D’après un procédé très usité et très légitime, M. Prévost a rattaché son roman à une question fort à la mode aujourd’hui : celle du féminisme. Ce n’est pas à dire qu’il ait à son tour abordé le problème ; mais il fait de fréquentes allusions à l’Eve future, à la femme nouvelle, à la « new woman dont parle Tennyson ». Même il a placé aux derniers chapitres de Frédérique un discours féministe qui, parait-il, enthousiasma l’auditoire à cause du son de voix de la femme qui le prononça et du magnétisme de son regard ; tant il est vrai que le succès d’un orateur est souvent indépendant de la valeur des choses qu’il débite ! Nous n’étions pas dans l’auditoire ; nous n’avons pas goûté la caresse de cette voix, nous n’avons pas subi le magnétisme de ce regard, nous gardons toute la liberté de notre esprit ; et rien ne nous empêche d’apercevoir la banalité des argumens de cette dame. Traiter une question ou du moins l’agiter dans un roman, c’est nous en apprendre quelque chose et l’envisager à un point de vue tant soit peu personnel et nouveau. M. Prévost ne l’a pas fait, apparemment parce qu’il ne l’a pas voulu. Après Frédérique et Léa, la question reste entière. Tout autre romancier, et M. Prévost comme un autre, s’il lui en prend fantaisie, peut s’en emparer. Peut-être alors aurons-nous l’occasion de la discuter. Aujourd’hui, ce n’en est pas le cas, et nous risquerions de nous détourner de notre objet, qui est de rechercher ce qui fait l’intérêt du roman de M. Prévost.

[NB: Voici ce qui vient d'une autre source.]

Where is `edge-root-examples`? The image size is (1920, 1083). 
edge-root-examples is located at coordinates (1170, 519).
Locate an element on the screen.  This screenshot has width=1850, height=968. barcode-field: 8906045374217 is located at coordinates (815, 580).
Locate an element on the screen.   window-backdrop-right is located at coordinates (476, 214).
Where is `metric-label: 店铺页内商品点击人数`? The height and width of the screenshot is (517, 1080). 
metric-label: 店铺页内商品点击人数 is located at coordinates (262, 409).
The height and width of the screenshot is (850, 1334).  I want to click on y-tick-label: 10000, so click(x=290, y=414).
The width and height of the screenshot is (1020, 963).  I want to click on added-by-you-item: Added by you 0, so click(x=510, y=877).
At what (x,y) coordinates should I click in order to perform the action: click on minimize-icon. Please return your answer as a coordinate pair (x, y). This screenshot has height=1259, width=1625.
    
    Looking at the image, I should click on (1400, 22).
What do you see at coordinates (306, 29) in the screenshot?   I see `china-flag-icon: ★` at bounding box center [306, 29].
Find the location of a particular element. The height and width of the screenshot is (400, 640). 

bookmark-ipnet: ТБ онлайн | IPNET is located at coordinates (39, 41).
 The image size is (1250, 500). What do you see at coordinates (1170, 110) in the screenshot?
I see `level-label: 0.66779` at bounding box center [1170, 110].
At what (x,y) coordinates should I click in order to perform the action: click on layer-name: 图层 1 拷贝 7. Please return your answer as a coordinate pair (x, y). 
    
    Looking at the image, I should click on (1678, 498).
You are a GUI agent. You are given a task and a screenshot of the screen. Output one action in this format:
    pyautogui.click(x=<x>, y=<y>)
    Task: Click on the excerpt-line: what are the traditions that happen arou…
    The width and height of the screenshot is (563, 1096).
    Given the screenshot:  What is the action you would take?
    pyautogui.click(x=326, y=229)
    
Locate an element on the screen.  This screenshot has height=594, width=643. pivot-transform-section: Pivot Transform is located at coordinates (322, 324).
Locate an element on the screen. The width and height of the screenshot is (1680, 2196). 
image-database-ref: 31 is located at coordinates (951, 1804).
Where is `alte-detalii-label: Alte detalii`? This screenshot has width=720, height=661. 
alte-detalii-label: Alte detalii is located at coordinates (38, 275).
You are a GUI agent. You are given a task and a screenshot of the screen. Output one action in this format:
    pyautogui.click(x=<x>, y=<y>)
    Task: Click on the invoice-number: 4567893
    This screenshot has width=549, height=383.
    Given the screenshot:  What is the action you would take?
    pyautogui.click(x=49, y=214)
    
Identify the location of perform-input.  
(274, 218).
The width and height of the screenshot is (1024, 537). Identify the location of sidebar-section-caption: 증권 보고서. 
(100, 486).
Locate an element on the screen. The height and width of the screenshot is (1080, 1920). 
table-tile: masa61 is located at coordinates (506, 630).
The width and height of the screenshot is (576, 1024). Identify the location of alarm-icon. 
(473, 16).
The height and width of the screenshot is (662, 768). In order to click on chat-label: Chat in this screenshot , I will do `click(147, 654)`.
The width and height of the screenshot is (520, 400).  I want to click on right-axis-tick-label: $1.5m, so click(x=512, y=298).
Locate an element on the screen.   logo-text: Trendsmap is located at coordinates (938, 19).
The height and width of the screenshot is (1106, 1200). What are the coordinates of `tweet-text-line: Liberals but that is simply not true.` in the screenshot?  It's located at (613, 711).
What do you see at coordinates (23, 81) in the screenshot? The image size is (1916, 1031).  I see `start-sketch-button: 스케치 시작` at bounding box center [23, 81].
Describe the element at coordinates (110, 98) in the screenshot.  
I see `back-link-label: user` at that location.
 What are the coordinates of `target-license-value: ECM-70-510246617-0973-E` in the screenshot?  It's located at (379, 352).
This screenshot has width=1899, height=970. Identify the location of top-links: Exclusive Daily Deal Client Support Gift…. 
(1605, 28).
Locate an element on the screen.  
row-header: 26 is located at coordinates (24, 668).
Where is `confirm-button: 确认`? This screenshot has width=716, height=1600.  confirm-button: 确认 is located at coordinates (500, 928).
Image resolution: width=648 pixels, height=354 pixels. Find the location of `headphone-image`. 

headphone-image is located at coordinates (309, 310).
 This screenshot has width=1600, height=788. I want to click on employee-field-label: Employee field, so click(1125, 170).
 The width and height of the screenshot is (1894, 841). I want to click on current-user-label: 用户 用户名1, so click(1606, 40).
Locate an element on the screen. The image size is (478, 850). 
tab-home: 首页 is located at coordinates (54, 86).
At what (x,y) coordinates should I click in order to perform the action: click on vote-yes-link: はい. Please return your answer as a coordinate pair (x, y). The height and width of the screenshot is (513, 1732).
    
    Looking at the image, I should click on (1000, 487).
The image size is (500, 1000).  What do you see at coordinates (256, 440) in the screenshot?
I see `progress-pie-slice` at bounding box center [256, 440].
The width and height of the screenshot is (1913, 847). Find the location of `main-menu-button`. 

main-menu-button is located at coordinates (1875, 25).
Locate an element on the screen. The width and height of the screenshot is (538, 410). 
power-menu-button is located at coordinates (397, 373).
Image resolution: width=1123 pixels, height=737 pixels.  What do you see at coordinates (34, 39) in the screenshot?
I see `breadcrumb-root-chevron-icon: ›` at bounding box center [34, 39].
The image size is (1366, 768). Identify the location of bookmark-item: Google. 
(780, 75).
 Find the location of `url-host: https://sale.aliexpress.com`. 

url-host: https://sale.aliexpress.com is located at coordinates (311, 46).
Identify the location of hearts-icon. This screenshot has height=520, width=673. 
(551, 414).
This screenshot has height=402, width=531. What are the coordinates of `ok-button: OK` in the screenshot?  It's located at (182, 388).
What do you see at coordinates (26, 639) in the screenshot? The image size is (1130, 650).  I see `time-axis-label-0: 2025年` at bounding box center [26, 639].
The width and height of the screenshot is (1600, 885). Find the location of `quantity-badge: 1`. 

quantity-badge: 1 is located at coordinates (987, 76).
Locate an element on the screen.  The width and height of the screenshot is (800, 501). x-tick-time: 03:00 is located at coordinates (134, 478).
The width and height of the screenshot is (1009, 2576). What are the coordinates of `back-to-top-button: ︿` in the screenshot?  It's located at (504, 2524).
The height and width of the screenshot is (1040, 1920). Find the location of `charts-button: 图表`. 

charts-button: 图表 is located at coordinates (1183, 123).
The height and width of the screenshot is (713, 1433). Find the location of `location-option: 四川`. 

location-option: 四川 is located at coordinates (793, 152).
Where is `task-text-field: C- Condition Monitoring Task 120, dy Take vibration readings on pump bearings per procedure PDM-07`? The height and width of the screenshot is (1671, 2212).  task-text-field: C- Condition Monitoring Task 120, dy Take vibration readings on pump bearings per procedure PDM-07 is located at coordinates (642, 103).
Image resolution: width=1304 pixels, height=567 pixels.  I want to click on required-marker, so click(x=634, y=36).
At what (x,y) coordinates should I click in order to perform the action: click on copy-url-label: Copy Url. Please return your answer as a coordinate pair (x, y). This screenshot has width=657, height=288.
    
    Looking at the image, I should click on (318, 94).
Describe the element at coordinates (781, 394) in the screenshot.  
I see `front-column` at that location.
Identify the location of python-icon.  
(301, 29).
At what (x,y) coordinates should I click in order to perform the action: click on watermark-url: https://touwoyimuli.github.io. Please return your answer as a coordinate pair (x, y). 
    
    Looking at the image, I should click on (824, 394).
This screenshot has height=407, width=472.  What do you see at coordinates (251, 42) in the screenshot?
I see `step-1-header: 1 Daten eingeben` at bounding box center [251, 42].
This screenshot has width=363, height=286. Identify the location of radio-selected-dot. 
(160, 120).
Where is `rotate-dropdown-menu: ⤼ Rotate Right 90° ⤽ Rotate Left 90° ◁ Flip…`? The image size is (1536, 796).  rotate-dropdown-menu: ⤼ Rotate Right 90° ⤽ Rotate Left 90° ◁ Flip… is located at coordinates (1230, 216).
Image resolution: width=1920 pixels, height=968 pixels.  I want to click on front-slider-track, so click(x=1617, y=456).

Quand nous disons le roman, nous faisons tort à M. Prévost : c’est les romans qu’il faut dire, car il y en a plus d’un, il y en a plus de deux, il y en a plus de dix, chacun formant un tout, et on peut raconter chacun d’eux sans empiéter sur les autres. Il y a d’abord le roman de Christine Legay. Cette Christine est la fille d’un pauvre diable de professeur libre : elle est jolie ; elle se laisse séduire par le fils d’un richissime banquier, le jeune d’Ubzac, qui lui a promis distraitement le mariage.